• _SUPPLIED PASSAGE_:
§

Beyond Bloom's Taxonomy: the Cognitive Web Model
A better way to identify, develop and assess student thinking
In my last post (below), I showed why using Bloom’s taxonomy was a Bad Idea, and that cognitive skills do not exist in a hierarchical relationship. This is part 2 of 2.
In the spirit of offering solutions—who says contrarians can’t be constructive?—I present here an alternative way of thinking about the cognitive skills/verbs (henceforth sometimes ‘skills’ or just ‘cognitions’), such as justify, evaluate and analyse, that makes focusing on student thinking much easier and actionable.
Naming, identifying and working with cognitive skills is not the only way to meaningfully engage with student thinking. If I left that unsaid, I would be responding to comments for weeks. Of course there alternative approaches: Ron Ritchard and David Perkins’ Thinking Routines, Roger Sutcliffe’s Thinking Moves, Phil Cam’s Thinking Tools—the list goes ever on. A good teacher will find plenty of joy in these.
But an approach explicitly addressing the cognitions is useful. Cognitions are present in syllabus objectives, learning outcomes and assessment criteria. They should be addressed directly. It also represents a more obvious attempt to wrestle cognitive skills away from the hierarchal model. All in all, there are reasons to engage on this ground.

§

Records from a pointing dataset:
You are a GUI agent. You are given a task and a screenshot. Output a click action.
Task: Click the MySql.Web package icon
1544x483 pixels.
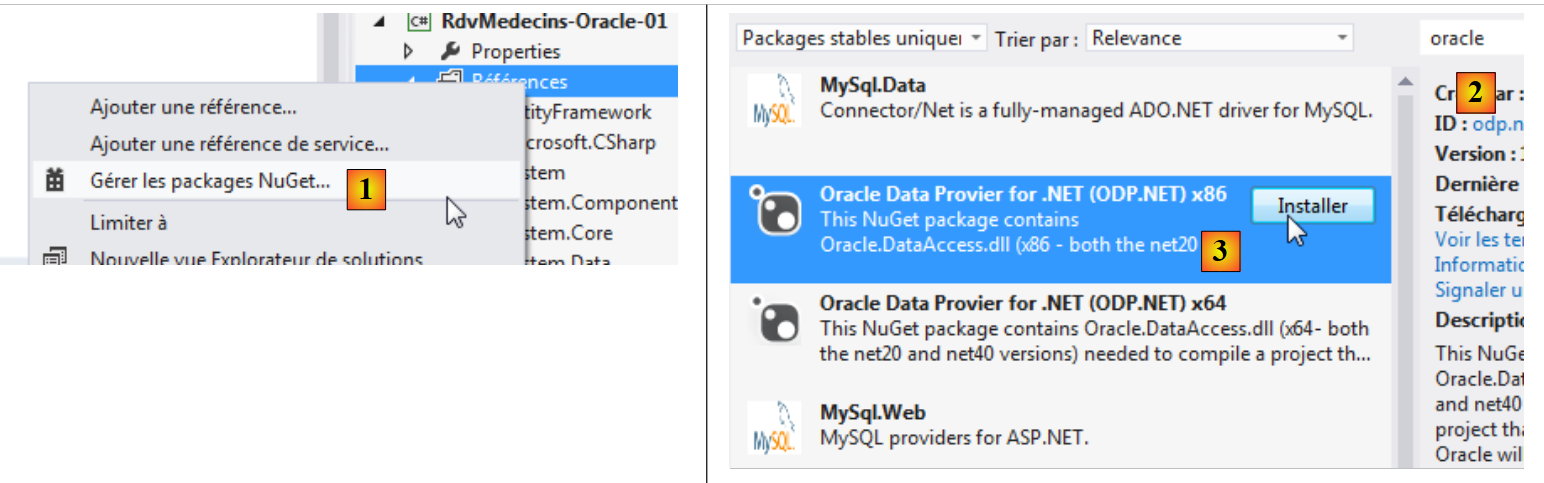(x=775, y=428)
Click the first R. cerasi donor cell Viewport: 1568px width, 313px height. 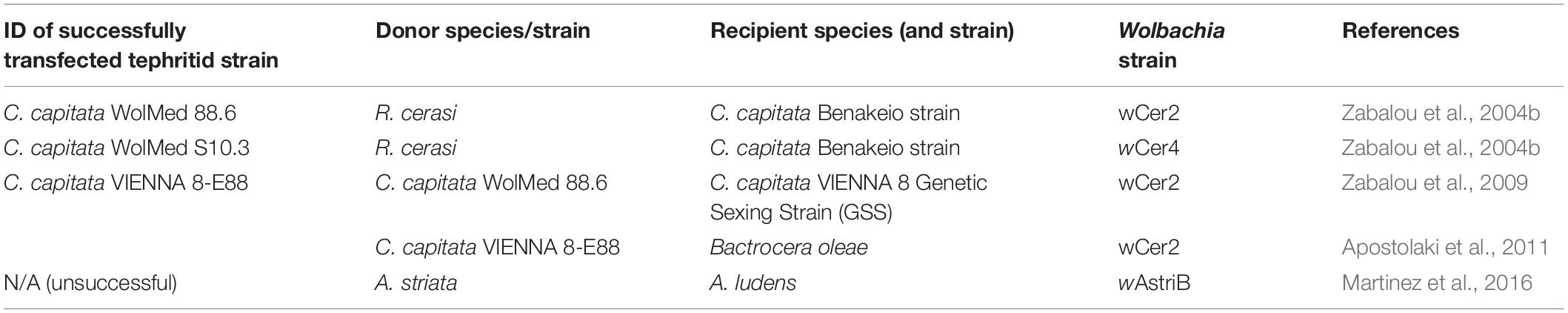(416, 113)
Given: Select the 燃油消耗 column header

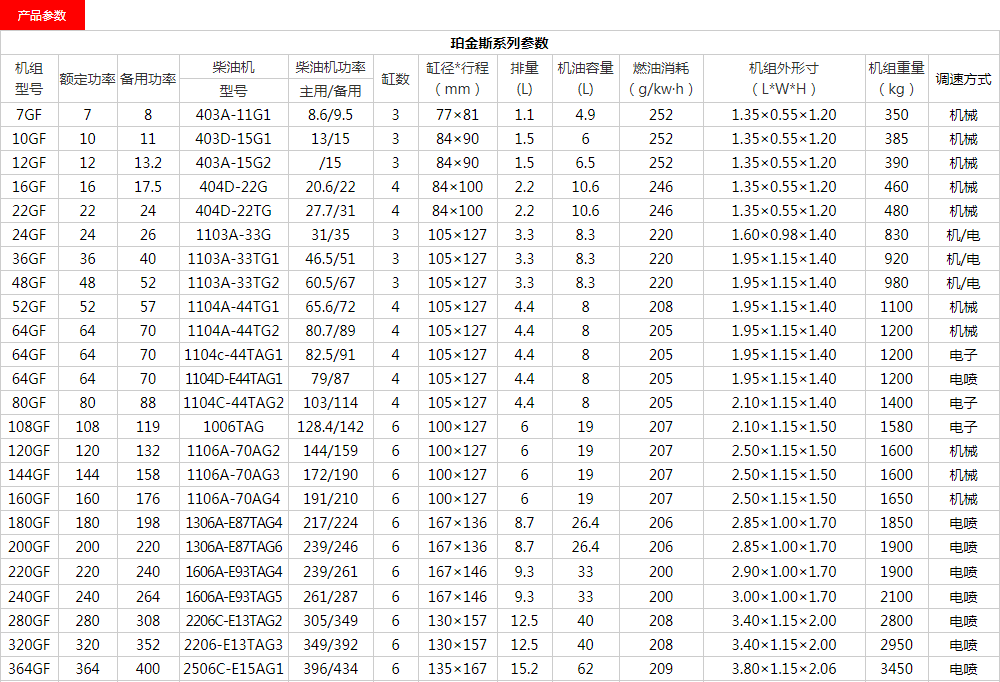Looking at the screenshot, I should coord(660,79).
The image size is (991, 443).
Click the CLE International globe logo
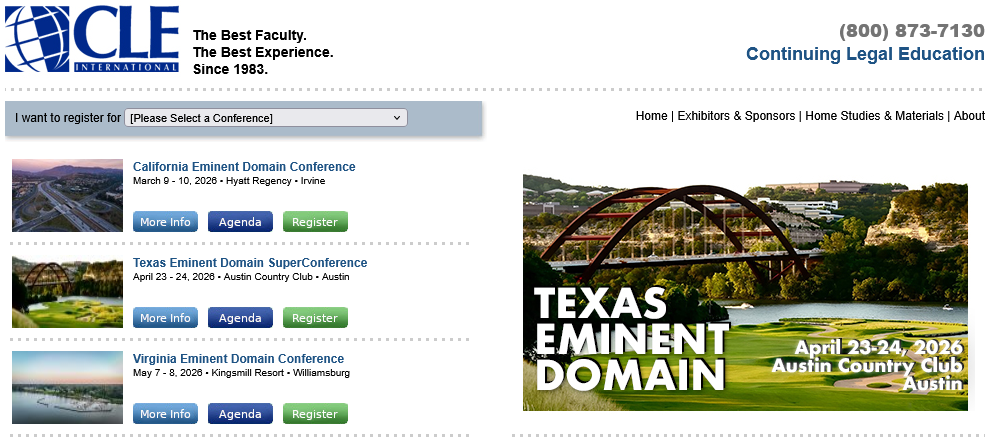pos(91,39)
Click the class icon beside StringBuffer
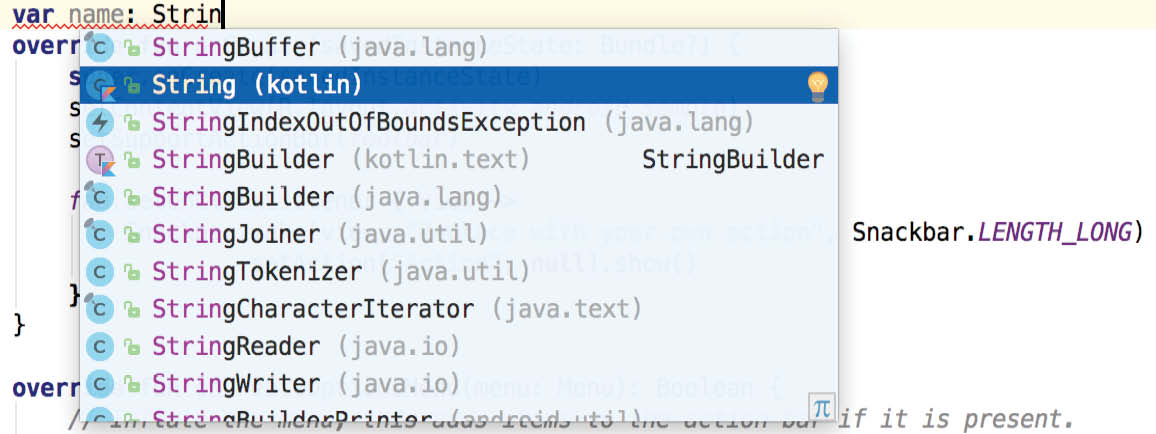Image resolution: width=1156 pixels, height=434 pixels. [98, 49]
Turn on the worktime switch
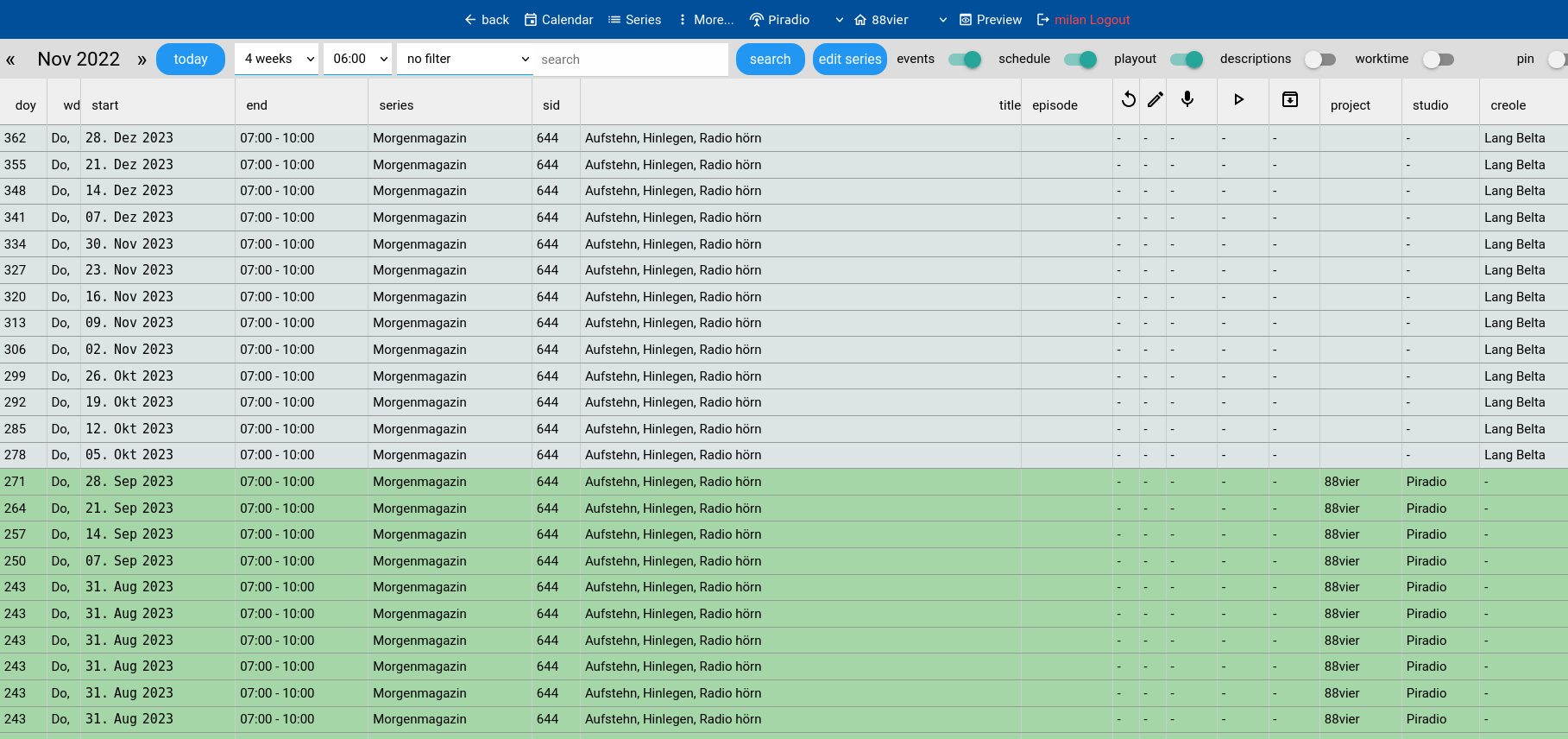 coord(1438,60)
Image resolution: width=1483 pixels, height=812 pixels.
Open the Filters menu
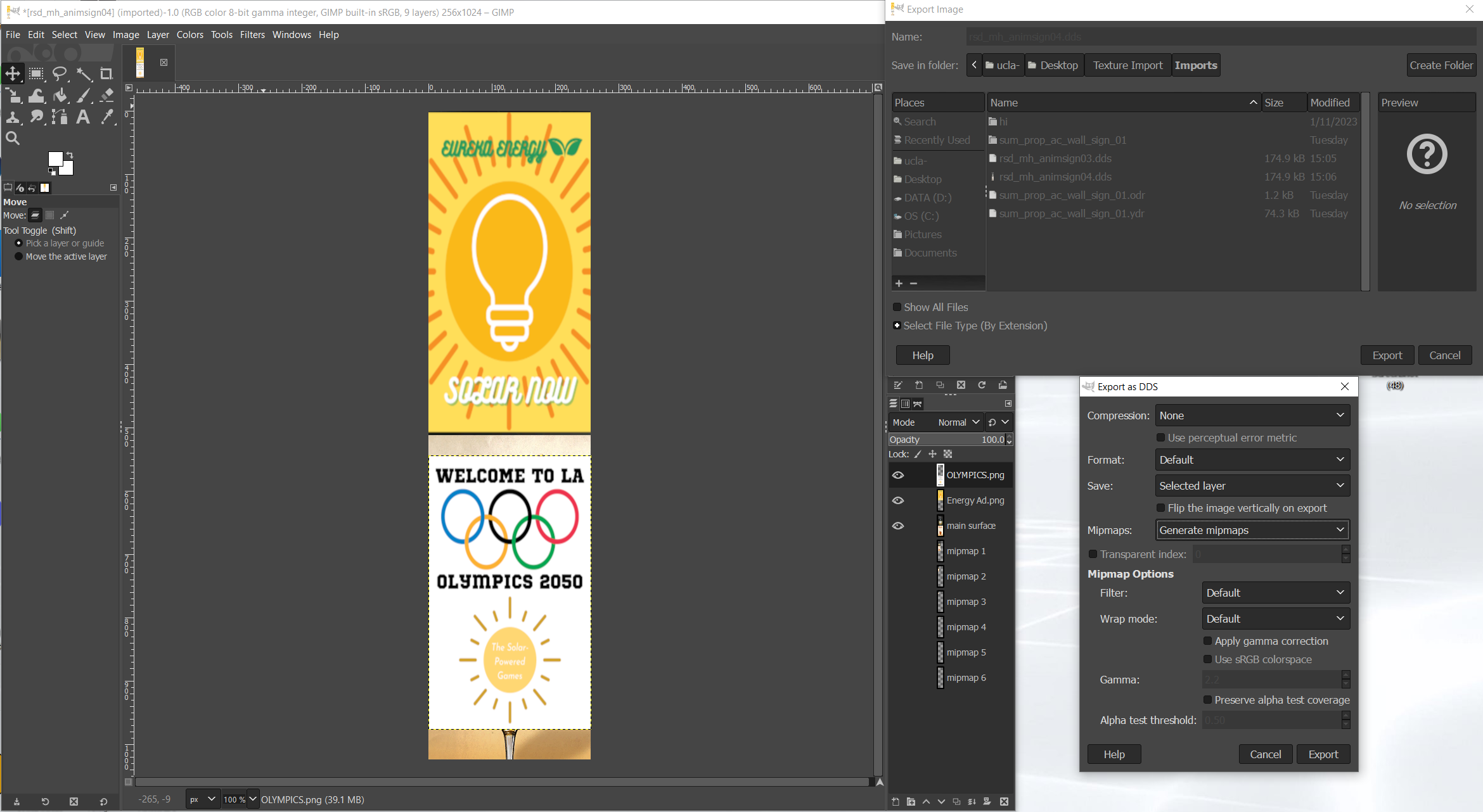click(x=252, y=35)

§

• _AIM_:
List every alternative approach to engaging with student thinking that the passage on the Cognitive Web Model names, and give the people it credits for each.

• _OUTPUT FOR THIS TASK_:
- Thinking Routines: Ron Ritchard and David Perkins
- Thinking Moves: Roger Sutcliffe
- Thinking Tools: Phil Cam